This means that people working at the startup can now get real salaries and the team will expand with a few people who have technical understanding and commercial expertise. More capital and a stronger track record also allows companies in this stage to start attracting senior professionals to lead specific functions. 

The founder is often not involved in day-to-day technology challenges and can focus on paving the road to partnerships with larger stakeholders and institutions, facilitating the future market adoption of the product. 

At this stage, R&D efforts are still ongoing but a first version of the product has to be finalized to validate its use under different conditions and apply for regulatory clearance as needed. 

While the R&D team keeps working on product iterations to improve outcomes or adapt the product for different applications, many team members will take on roles that require a deep technical understanding but do not involve working in the lab. 

These roles can be quality assurance, regulatory affairs, business development, clinical operations, project management and so on. 

If you're curious to learn more about those roles, check out our career guides

Working in a company in the early go-to-market phase feels like a more diluted version of the pure R&D phase craziness. New hires have more defined roles and more or less clear objectives. Sometimes a single person has to be responsible for an entire department but the number of fires a single employee has to deal with are way more limited than in the previous phase. 

Overall, it still feels like a close group of people working to achieve an important mission but there is more structure and the influence of external stakeholders such as investors, large partners and public institutions contributes to the feeling that a research project is turning into a fully-fledged company. 

Towards the late part of this phase, companies with proven technology and proven market readiness are able to raise a lot of capital to scale their operations and this is when there might be some comparison with the hypergrowth phase of tech startups. 

Being an employee at a company at this stage can change drastically in just a few years but you're usually asked to find new areas to add value to the organization so you can facilitate internal processes and align them with external objectives. This also includes building systems, hiring and training new people.

> **Stored data**:

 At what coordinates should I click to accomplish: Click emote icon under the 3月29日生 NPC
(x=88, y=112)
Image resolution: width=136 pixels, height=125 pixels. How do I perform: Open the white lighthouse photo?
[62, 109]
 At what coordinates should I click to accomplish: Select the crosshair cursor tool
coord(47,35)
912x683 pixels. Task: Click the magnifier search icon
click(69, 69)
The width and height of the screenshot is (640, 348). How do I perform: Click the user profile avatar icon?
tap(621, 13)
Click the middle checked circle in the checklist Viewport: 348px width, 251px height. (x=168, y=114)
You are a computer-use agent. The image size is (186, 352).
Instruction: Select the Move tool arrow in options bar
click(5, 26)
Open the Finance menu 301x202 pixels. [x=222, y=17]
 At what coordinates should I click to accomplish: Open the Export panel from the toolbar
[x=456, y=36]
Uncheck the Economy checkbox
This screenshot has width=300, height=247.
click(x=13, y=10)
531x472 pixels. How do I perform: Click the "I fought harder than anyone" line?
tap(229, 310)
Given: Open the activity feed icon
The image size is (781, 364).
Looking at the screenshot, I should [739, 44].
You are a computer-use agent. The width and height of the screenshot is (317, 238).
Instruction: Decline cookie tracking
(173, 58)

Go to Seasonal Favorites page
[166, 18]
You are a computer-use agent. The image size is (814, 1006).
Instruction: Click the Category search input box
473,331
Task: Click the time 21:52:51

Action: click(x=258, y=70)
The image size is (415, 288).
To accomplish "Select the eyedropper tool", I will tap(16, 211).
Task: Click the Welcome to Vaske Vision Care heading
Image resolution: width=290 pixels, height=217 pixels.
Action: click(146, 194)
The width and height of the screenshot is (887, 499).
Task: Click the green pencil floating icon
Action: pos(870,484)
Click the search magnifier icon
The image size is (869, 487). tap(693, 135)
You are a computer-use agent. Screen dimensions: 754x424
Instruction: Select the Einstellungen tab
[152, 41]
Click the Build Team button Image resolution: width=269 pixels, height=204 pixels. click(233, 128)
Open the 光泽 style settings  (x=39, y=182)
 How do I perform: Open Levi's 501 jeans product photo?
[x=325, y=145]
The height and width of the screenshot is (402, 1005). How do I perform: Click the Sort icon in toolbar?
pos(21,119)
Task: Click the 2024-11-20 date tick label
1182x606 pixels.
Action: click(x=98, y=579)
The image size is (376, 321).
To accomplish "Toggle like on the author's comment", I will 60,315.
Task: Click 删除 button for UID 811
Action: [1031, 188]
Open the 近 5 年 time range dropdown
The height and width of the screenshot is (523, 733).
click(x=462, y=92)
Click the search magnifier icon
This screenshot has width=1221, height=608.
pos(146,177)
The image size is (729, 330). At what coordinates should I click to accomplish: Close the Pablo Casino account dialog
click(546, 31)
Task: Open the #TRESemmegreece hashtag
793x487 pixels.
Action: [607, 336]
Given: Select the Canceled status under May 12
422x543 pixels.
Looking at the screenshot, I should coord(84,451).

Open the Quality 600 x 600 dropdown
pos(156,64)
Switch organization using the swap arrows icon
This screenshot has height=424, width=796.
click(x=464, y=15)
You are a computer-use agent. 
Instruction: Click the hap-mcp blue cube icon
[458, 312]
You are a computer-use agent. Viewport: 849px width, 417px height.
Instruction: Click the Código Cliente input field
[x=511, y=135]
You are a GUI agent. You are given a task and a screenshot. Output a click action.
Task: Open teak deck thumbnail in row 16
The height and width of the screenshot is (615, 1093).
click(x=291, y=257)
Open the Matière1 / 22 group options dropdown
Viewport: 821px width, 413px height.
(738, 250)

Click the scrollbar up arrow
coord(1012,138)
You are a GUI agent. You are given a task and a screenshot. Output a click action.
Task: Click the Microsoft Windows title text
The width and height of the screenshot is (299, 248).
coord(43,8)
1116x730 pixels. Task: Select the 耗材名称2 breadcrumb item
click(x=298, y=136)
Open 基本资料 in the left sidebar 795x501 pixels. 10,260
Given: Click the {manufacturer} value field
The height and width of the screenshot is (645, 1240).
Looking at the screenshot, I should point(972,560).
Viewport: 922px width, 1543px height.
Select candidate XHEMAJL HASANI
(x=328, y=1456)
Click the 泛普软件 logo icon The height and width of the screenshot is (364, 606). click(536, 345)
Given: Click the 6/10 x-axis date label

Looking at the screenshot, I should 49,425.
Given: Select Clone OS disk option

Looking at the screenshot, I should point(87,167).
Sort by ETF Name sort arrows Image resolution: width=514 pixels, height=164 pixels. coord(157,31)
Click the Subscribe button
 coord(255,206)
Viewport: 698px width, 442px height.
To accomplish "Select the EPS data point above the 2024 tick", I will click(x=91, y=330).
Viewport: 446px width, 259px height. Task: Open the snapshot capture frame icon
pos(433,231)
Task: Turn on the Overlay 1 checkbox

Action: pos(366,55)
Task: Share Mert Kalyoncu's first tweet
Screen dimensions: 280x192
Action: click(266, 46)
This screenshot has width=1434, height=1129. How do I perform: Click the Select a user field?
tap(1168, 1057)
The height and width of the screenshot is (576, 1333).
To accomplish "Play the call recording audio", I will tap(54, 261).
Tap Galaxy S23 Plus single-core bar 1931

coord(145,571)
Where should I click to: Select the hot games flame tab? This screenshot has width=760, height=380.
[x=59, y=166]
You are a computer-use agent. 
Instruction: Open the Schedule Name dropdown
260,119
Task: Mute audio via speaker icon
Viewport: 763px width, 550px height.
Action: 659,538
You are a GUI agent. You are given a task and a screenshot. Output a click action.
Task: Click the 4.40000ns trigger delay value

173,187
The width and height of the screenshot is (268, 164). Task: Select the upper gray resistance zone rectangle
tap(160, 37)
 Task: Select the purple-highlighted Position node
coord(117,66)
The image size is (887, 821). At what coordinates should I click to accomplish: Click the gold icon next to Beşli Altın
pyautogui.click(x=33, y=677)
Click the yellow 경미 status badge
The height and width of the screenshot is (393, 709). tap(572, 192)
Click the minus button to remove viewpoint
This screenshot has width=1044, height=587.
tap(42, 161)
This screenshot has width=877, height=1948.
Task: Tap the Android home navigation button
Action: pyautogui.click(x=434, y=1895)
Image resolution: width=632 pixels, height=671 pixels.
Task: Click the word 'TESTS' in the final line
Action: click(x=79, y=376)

> **Problem 1**: Rewrite the startup-stage passage from "These roles can" up to and including "a fully-fledged company.", swapping "fires" for "emergencies".
> **Problem 2**: What comes next in the passage on startup growth stages? Continue it from its final sentence.
None of the lines are needed for what follows.

> **Exercise answer 1**:
These roles can be quality assurance, regulatory affairs, business development, clinical operations, project management and so on. 

If you're curious to learn more about those roles, check out our career guides

Working in a company in the early go-to-market phase feels like a more diluted version of the pure R&D phase craziness. New hires have more defined roles and more or less clear objectives. Sometimes a single person has to be responsible for an entire department but the number of emergencies a single employee has to deal with are way more limited than in the previous phase. 

Overall, it still feels like a close group of people working to achieve an important mission but there is more structure and the influence of external stakeholders such as investors, large partners and public institutions contributes to the feeling that a research project is turning into a fully-fledged company.

> **Exercise answer 2**:
Also, building personal leverage becomes key to making the most out of any incoming changes, which will also allow you to grow personally and professionally. 

Growth 

  • Employees: 30-200 
  • Location: proprietary laboratories and offices 
  • Valuations: €50-200M 
  • Funds raised: €50-100+M 
  • Investors: generalist growth investors and corporates 

This phase is characterized by having one or more products already in multiple markets alongside an overall market readiness that allows the company to invest in distribution, marketing and sales to reach its customers. 

A lot of deep tech companies never fully experience this phase because they get acquired as soon as signs of early growth are visible. 

This happens for a variety of reasons, here are 3 important ones: 

  • The inefficiency of building in-house international sales and distribution capabilities compared to adding a new product to those same frameworks that already exist in established companies 
  • The appetite of investors to get a return on their investment, especially when the path to the public markets is not clear 
  • The willingness of a large player (usually a market leader) to consolidate its market position 

For the companies that reach the growth phase, major shifts happen: 

  • The scientists/founders who have led the company so far step down from executive roles and experienced managers come to lead a company that operationally has little to do with the startup of just a few years ago 
  • Communication becomes challenging and behavioural norms turn into something to be defined within groups, rather than company-wide 
  • Silos and multiple layers of management emerge 

A company at this stage can hardly be considered a startup and it is a valid alternative to working at a large company in terms of salary, career opportunities and skills that you'll develop.